Speaking of campaigns, it’s nice to see that there has finally been some stores and/or brands that have gotten rid of the edited images that they have used. The respect I have gained from looking at Aerie, American Eagle’s lingerie store, for using unedited images of women really helps with body image. When you are seeing these girls from Victoria’s Secret posted everywhere, with edited bodies that look nothing like that in person, but you wouldn’t know that when you see it, you just judge yourself for not looking like that. I use to beat myself up about seeing these perfect girls and looking nothing like that when I was in middle or high school. According to the National Eating Disorder foundation, we see 7.5 hours of media per day. That is a ton of time to see these unrealistic looking girls or only size 00’s playing the pretty, popular characters on TV shows.
Going along with brands contributing to eating disorders, it extremely angers me that American Eagle was caught messing around with their jeans sizes, yet it was never brought out to the public. It doesn’t make sense how Aerie, part of their company can be promoting good body image with unedited pictures, yet the main store is changing jean sizes. Released this past May, a girl named Missy Rodgers, went to American Eagle to get the size 4 shorts she has gotten every year. Trying them on, they wouldn’t even go past her thigh. She was extremely depressed when the size 10 was the first pair that was able to go around her waist, getting angry at herself for gaining so much weight. When she got home she realized that she had been tricked by American Eagle. The waist size in her size 10 shorts was the same size as her size 4, two years ago. She was so upset she pointed a nationally noticed status stating, “My first impression when going into the store and trying on the size 4 (as I had in the past) was disheartening as I could not even get them past my knees. Having to go up to a size 10 made me question just how much weight I gained, but once I brought the shorts home and compared, I realized that size is literally just a number. I do worry about the message younger girls have with media promoting the perfect skinny body,” Rogers continued. “They have been convinced that the smaller size you are, the more beautiful you are. This is not the case, and I think it’s important to show that clothing size should not define your beauty. If a size 10 is what a size 4 use to be, what message are you implying to younger girls?”

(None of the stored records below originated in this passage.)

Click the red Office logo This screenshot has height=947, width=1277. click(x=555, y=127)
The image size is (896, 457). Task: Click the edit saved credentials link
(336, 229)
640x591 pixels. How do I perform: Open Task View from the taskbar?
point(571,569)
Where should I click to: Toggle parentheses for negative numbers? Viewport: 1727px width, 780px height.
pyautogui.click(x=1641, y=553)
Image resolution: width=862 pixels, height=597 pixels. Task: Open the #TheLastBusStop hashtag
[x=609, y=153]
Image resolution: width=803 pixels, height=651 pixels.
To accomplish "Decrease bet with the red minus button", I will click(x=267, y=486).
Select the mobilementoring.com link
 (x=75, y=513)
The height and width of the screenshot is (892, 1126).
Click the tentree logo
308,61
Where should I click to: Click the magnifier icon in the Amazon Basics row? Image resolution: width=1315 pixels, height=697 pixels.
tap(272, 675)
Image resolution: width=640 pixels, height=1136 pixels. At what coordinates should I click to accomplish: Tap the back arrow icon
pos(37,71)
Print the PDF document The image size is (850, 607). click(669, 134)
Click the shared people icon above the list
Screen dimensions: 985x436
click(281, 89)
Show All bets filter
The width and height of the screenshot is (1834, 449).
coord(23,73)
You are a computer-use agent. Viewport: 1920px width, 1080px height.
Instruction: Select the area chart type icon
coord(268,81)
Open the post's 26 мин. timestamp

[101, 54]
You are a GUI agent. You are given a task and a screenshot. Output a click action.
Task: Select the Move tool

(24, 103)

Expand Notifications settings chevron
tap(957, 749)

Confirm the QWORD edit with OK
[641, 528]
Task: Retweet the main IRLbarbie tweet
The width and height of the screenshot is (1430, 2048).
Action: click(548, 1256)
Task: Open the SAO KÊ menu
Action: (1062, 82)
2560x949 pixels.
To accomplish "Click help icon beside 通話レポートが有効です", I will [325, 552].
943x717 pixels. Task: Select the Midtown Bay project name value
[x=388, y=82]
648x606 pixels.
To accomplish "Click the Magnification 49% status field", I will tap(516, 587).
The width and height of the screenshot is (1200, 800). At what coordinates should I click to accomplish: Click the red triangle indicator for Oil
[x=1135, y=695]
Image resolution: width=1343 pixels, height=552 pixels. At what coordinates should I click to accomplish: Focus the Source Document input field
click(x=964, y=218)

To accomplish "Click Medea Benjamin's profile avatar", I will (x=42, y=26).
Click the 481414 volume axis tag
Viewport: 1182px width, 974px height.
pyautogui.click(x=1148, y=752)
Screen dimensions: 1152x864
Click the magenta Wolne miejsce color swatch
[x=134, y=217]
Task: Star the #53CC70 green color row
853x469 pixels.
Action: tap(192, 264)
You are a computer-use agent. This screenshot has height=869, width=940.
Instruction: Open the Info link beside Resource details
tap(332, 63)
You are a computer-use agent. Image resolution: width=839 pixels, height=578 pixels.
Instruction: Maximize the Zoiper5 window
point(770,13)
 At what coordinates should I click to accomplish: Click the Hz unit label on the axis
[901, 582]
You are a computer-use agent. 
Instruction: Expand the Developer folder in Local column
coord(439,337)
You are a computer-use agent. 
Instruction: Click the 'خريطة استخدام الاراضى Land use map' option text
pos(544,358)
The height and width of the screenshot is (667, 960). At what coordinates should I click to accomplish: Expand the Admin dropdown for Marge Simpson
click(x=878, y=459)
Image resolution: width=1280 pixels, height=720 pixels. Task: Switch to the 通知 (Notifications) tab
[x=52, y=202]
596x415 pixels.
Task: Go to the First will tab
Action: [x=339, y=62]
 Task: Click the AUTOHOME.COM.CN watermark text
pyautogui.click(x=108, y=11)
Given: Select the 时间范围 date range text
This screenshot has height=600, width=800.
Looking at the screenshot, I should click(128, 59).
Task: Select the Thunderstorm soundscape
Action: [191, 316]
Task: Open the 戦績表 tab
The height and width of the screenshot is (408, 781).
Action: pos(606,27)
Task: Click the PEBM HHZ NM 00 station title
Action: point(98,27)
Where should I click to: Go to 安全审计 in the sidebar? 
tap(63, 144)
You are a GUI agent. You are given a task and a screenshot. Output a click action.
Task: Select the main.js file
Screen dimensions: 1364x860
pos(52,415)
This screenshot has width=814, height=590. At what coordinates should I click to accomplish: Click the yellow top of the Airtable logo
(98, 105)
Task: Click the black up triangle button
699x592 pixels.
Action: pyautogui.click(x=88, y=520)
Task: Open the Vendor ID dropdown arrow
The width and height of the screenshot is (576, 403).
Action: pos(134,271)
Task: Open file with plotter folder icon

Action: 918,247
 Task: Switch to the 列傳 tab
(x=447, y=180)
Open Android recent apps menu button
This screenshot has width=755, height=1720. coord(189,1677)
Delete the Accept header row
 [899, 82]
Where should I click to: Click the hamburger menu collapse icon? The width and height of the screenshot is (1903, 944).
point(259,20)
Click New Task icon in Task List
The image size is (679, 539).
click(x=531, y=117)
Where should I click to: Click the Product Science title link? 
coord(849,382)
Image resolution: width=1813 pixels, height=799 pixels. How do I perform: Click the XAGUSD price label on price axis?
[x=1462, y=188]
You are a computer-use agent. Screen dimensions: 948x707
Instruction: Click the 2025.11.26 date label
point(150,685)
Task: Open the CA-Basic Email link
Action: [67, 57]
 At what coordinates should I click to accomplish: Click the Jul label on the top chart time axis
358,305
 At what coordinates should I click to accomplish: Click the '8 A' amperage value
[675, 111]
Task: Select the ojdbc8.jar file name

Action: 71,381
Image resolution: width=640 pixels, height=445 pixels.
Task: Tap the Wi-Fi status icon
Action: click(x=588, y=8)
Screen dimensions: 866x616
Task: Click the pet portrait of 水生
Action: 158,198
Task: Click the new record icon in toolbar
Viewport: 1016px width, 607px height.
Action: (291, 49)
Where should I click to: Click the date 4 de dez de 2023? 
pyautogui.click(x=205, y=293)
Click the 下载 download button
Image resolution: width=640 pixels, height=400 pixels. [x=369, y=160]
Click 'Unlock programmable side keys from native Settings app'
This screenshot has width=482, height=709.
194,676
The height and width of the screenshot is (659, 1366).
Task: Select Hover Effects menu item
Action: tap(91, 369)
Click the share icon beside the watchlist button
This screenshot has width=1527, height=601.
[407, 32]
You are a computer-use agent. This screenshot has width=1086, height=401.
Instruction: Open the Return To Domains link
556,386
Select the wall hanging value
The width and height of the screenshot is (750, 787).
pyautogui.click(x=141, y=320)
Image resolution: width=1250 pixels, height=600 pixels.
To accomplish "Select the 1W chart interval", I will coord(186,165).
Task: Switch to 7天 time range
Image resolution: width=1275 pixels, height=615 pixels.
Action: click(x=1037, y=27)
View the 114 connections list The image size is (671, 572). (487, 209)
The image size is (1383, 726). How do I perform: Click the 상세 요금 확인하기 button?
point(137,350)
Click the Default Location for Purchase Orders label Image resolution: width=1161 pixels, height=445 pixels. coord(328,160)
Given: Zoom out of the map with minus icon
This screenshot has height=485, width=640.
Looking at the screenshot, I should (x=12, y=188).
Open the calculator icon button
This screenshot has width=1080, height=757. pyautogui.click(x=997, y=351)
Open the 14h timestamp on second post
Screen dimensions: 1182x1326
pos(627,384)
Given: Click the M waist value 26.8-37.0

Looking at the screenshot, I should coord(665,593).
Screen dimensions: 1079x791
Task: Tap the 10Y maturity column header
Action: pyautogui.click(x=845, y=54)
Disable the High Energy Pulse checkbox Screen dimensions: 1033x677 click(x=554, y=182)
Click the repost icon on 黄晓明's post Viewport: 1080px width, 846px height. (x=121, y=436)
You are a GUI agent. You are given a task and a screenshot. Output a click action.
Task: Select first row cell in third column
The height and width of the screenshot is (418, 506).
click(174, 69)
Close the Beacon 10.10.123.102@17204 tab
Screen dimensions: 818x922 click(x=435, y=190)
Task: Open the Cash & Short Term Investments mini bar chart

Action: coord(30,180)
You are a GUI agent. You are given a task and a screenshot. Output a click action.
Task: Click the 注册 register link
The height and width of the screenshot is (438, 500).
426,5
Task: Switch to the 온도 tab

This scandal should have been more nationally noticed. This is a huge example of how the smallest thing like changing a pant size to 6 sizes bigger can make someone feel terrible about their body image and I wish this happening to someone would have changed sizes at the store, but sadly didn’t. Eating disorders are not a joke and it angers me how size 00 models are still used, and bigger size clothes is called plus size. There needs to be a huge change in all industries so both women and men don’t feel the need to compare themselves to these unrealistic images that have been created.